La vostra polemica non sempre è stata apprezzata da una Sinistra poco incline alla contrizione e svelta alla replica poco inventiva di qualunquismo. C’è stato anche chi – sul modello logico di certi processi politici d’antan – dalla critica ha dedotto occulte intenzioni reazionarie. Tutto ciò non sembra meritare particolare attenzione. A proposito però della vostra ironia sull’ipocrisia del “buonismo” e sul “mercato della solidarietà” e a smentirne perfide intenzioni “cattiviste”, vorremmo ricordare che nei vostri testi ci sono un’attenzione e una sensibilità per la condizione dei bambini e per il destino degli anziani sicuramente rare nella cultura italiana dopo il De Sica di “I bambini ci guardano”, di “Sciuscià”, di “Ladri di biciclette” e di “Umberto D.”, dove peraltro non manca nemmeno l’ironia sulle dame di carità e altre personificazioni di buonismo, senza parlare del “pessimismo” che da tutte le parti si imputò a lui come a voi. Poiché hai dichiarato il tuo debito giovanile con il neorealismo e anche in Gaber si colgono risonanze desichiane, quali suggestioni ha avuto per voi questo grande autore che la cultura italiana sembra aver definitivamente archiviato?

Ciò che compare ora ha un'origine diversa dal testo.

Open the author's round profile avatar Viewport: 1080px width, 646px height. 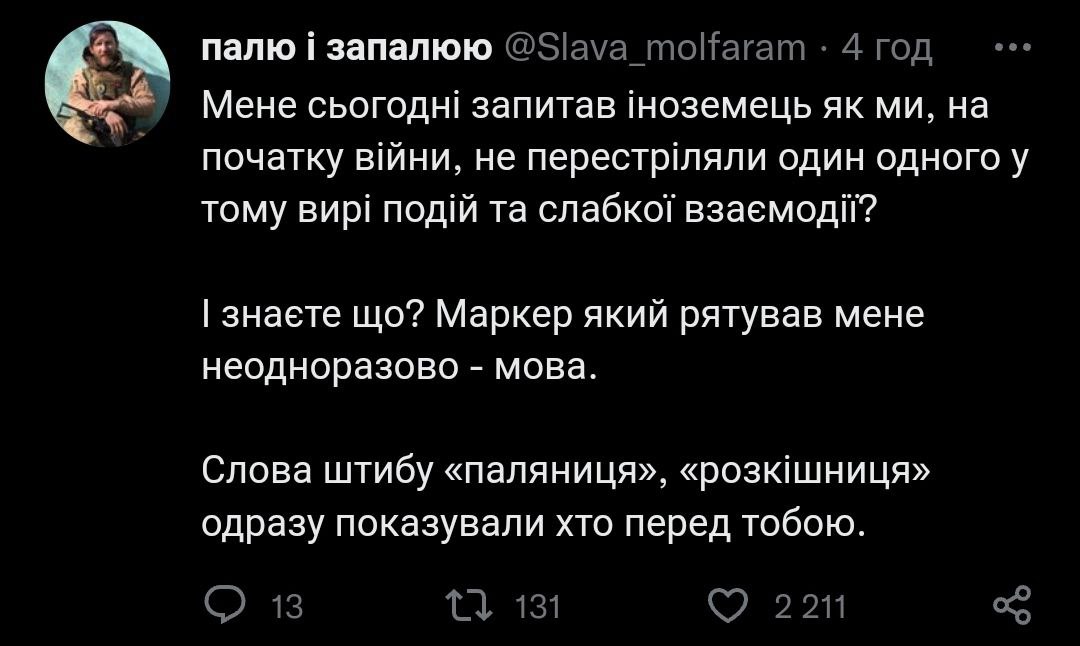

— L’accusa di qualunquismo che ci perseguita fin dagli anni Settanta non ci ha mai scalfito molto. Sarebbe stato più giusto chiamarci anarcoidi. La critica, spesso esasperata, non aveva niente a che vedere con un menefreghismo furbastro, né con l’acquiescenza passiva di chi sta alla finestra. La rabbia contro tutto e tutti derivava da un desiderio di verità e di cambiamento.
Per quanto riguarda il neorealismo del cinema italiano (e non solo De Sica) credo anch’io sia stato troppo facilmente archiviato. Il senso più profondo che scaturiva da quelle opere era l’analisi di un dopoguerra visto non tanto dall’angolazione strettamente politica quanto da quella umana e sociale. Io personalmente, specie nei primi anni della mia carriera di pittore, devo molto a questi autori e all’esistenzialismo in genere. Questo clima culturale, per ragioni di età, non può essere stato vissuto da Gaber, però gli era molto congeniale. Basti pensare che qualsiasi sentimento, anche di tipo rabbioso, per lui partiva sempre dall’impatto con la vita quotidiana.

CD "Io non mi sento italiano", 2003

CD "Io non mi sento italiano", 2003

Nell’ultimo CD (“Io non mi sento italiano”), conclusivo purtroppo del vostro lavoro comune, da soli e con il coraggio morale che è stata sempre una vostra qualità avete protestato contro la recente, incalzante fibrillazione di estri patriottici. Il Corriere della Sera, ad ogni buon conto, ha fornito immediatamente la chiave di lettura autorizzata: la canzone che dà il titolo alla vostra raccolta, Io non mi sento italiano, “non è antipatriottica”. Neanche la morte ha salvato Gaber dallo sfregio mistificatorio.

— La nostra canzone non c’è dubbio che sia antipatriottica nell’accezione più comune del termine, quindi quello che ha scritto il Corriere della Sera non è corretto. Noi ci siamo mossi, come spesso accade, col gusto della polemica e la nostra voglia di scrivere quel pezzo è scaturita dall’avvertire il rigurgito di un patriottismo idiota se non addirittura pericoloso. Ovviamente non è vero che “non ci sentiamo italiani”.

Anche le presentazioni del CD “La mia generazione” ha perso e della raccolta einaudiana “La libertà non è star sopra un albero” non sembrano essere state immuni da iniziative fuorvianti di mediatori impropri. L’articolo “Gaber, l’Obeso e la generazione dei gabbiani ipotetici” (Hortus Musicus, III, 2002, 12) ha avanzato sentite riserve sull’operazione. Il sospetto che un improvvido zelo editoriale sia sfuggito alle intenzioni degli autori sembra autorizzato da qualche cenno di Gaber e ora dall’ultimo CD, significativamente privo di qualunque intromissione interpretativa. Poiché queste circostanze non sono senza importanza culturale, puoi darci la tua testimonianza?

— Per quanto mi riguarda, il mio comportamento, successivo a qualsiasi operazione, si uniforma a un principio elementare che si potrebbe sintetizzare in…: “buttare lì qualcosa e andare via”. Alcuni anni fa, leggendo Cioran, mi innamorai di una strana parola: “SARVAKARMAPHALATYAGA”. La traduzione letterale è: “Distacco dal frutto dell’atto”.